** PASSAGE SHOWN **
════════════════
Bears of several kinds were very much in the news this week as well. A chuckling article from the National Post covers the WWI-era Lee-Enfield rifles, surprisingly well suited to Arctic use despite their age, that are issued to Canadian Forces for use in the North. The article’s associated illustration is an older, hilarious infographic looking at the possibility of exchanging Canada’s national animal, the beaver, for the more lethal and majestic polar bear. A polar bear spotted near Iqaluit has residents watching warily (CBC), while forest fires near popular denning areas in Manitoba have the bears themselves on the lookout (Polar Bears International). A discovery of dens near the Manitoba-Ontario border on Hudson Bay has surprised scientists (CBC). 

If you’d like to track the polar bears Callista and Aurora on their capers around Hudson Bay, you can do so from the comfort of your own couch with the WWF’s online tracker. The WWF also published the latest issue of “The Arc,” their own Arctic-news online mag. In Sweden, brown bears are the subject of population-reduction efforts because of the threat they pose to reindeer husbandry (BO), and hunters’ efforts to train themselves and their dogs for more humane and safer hunting are on the rise (EOTA). In Alaska, a bear-scare on the Granite Tors hiking trail is, for the moment, over (FNM).

Other news of creatures great and small includes wonderful posts from Chris Buddle on Arctic arthropods and arachnids (20 Aug, 22 Aug & 24 Aug), which I love because it’s the only window into a critical part of the Arctic ecosystem that one just doesn’t read much about. Another wonderful series from National Geographic covers a paleontology expedition on Spitsbergen which has been unearthing fossils of marine dinosaurs, including a plesiosaur named Britney (17 Aug, or see the whole series here). 

[Expeditions]

In a crowded field of good expedition-chronicling, perhaps the best piece this week is a love letter to St Matthew Island, Alaska’s most remote place, from Alaska Dispatch, though the chronicle of a fabulously successful botanical trip along Canada’s Soper River is also a great read (NN). (Did you know there were orchids in the Arctic?) An expedition funded by the NSF and the British Antarctic Survey to waters off of Greenland provided three excellent, if somewhat romantic, posts on Jan Mayen, the laying of sensors to measure ocean salinity, and the thickening of sea ice as the team heads north. The WWF’s voyage to what they call the Last Ice Area is trackable online, just like Callista and Aurora above, and brief written coverage is also available of: an expedition to learn more about microalgae in the Arctic (AUCian in the Arctic); the Greenland field school run by the US/Danish/Greenlandic Joint Science Education Program (NSF); and a large expedition to learn more about Alaska’s thermokarst lakes (Frontier Scientists).
════════════════
** DATA SHOWN **
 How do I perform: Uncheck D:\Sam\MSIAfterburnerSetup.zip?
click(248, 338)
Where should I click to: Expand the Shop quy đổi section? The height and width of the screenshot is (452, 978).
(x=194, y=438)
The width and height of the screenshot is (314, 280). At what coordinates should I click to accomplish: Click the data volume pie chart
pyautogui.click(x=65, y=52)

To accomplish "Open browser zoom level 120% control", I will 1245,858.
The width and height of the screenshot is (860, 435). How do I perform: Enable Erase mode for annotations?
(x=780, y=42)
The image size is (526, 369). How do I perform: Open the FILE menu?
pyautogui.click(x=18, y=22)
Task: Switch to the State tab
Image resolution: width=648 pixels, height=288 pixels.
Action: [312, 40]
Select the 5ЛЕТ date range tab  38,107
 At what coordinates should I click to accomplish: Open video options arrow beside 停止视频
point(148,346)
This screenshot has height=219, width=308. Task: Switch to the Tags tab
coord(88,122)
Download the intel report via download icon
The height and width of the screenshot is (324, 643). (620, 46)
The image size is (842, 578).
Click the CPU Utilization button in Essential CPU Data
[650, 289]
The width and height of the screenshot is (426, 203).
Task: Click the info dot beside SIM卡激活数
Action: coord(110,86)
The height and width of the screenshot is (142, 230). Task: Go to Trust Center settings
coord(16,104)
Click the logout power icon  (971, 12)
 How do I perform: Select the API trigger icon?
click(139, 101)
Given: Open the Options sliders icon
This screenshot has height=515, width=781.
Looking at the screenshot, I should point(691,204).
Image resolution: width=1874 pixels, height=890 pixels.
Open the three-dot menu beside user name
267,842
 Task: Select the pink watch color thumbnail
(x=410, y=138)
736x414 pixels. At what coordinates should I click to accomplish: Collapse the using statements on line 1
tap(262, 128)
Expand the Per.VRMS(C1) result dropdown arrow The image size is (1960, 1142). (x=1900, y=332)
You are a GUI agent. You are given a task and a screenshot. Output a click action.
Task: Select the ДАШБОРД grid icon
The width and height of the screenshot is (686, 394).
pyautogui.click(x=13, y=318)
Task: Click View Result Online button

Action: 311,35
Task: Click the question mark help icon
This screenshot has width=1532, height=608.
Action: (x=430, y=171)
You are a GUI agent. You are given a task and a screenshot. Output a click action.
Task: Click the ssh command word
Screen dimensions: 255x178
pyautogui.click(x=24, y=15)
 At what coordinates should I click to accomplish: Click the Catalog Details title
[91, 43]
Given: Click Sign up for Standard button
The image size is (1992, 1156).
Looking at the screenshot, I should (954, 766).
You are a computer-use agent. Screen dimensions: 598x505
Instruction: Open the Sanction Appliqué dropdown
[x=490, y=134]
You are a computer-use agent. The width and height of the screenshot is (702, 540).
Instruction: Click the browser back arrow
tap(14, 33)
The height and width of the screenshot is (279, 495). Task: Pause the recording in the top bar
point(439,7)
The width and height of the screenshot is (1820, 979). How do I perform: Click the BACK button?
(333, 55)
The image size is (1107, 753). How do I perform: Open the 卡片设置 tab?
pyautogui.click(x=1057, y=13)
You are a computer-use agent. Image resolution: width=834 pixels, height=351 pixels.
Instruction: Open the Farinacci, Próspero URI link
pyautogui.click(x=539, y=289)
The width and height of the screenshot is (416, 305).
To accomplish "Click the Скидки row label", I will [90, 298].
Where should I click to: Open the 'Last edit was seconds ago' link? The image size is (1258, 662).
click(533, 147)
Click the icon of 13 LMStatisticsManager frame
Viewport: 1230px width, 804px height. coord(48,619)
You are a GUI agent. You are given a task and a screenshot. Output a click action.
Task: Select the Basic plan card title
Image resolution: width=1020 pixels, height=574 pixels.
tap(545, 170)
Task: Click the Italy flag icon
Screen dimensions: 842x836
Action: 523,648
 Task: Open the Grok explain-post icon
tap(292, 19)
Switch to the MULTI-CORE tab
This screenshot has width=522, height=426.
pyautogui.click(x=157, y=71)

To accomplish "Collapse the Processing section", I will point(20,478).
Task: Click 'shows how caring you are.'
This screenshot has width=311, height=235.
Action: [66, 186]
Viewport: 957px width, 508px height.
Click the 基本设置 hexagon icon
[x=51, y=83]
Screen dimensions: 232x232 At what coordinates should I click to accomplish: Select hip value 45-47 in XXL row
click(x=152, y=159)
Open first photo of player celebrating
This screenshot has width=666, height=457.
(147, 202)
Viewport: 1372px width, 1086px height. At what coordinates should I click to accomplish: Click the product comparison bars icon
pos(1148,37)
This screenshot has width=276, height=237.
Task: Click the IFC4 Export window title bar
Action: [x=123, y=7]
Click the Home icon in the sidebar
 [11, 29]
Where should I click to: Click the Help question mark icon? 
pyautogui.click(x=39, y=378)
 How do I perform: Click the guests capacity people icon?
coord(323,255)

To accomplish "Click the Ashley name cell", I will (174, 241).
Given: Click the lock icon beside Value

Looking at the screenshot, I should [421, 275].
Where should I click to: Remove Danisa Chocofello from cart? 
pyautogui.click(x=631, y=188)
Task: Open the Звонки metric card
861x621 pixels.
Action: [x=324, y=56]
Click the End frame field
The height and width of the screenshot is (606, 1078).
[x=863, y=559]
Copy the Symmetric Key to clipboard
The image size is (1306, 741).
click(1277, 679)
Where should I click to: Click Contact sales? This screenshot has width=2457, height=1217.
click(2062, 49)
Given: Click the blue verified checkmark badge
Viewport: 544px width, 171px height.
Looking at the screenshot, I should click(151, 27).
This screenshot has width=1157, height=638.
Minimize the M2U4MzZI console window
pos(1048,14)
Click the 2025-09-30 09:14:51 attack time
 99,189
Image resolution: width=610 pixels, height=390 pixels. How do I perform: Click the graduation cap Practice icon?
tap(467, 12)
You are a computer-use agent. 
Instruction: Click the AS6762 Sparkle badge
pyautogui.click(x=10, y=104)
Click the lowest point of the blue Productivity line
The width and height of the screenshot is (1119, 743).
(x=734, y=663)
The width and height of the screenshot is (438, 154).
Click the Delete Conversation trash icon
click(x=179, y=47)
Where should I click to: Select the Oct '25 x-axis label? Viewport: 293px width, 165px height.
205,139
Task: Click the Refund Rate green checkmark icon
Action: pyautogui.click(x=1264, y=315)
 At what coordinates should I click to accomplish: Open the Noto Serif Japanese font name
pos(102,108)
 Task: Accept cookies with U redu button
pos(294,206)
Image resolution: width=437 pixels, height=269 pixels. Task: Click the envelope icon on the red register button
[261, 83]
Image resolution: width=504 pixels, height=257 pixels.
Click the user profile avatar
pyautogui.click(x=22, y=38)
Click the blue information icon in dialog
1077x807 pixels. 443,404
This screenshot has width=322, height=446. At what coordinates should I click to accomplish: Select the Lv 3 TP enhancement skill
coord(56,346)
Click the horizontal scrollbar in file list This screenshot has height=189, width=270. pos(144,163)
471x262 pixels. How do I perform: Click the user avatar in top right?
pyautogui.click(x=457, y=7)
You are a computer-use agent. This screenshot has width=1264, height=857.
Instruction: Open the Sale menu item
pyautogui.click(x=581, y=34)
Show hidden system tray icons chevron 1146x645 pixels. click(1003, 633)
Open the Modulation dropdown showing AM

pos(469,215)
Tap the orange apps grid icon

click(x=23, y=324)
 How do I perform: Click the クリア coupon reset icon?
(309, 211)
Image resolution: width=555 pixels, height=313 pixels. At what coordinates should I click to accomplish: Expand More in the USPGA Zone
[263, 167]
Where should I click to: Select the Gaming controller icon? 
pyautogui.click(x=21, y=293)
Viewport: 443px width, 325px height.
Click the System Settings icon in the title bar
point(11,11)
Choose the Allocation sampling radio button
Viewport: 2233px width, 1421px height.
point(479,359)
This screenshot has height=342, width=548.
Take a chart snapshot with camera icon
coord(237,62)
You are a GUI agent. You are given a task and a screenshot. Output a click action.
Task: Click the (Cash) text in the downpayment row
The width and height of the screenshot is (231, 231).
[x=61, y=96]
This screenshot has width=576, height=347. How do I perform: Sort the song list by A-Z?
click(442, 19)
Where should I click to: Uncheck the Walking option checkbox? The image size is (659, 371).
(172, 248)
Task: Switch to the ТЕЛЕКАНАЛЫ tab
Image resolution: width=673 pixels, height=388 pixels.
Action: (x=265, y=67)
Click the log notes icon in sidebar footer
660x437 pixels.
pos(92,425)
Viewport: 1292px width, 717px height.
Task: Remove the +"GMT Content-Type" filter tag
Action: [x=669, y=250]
════════════════
** YOUR OBJECTIVE **
Quote the Arctic news roundup word for word, starting at "If you’d like" and ending at "moment, over (FNM).". Please work from the Arctic news roundup alone.

** OUTPUT OF THE EXERCISE **
If you’d like to track the polar bears Callista and Aurora on their capers around Hudson Bay, you can do so from the comfort of your own couch with the WWF’s online tracker. The WWF also published the latest issue of “The Arc,” their own Arctic-news online mag. In Sweden, brown bears are the subject of population-reduction efforts because of the threat they pose to reindeer husbandry (BO), and hunters’ efforts to train themselves and their dogs for more humane and safer hunting are on the rise (EOTA). In Alaska, a bear-scare on the Granite Tors hiking trail is, for the moment, over (FNM).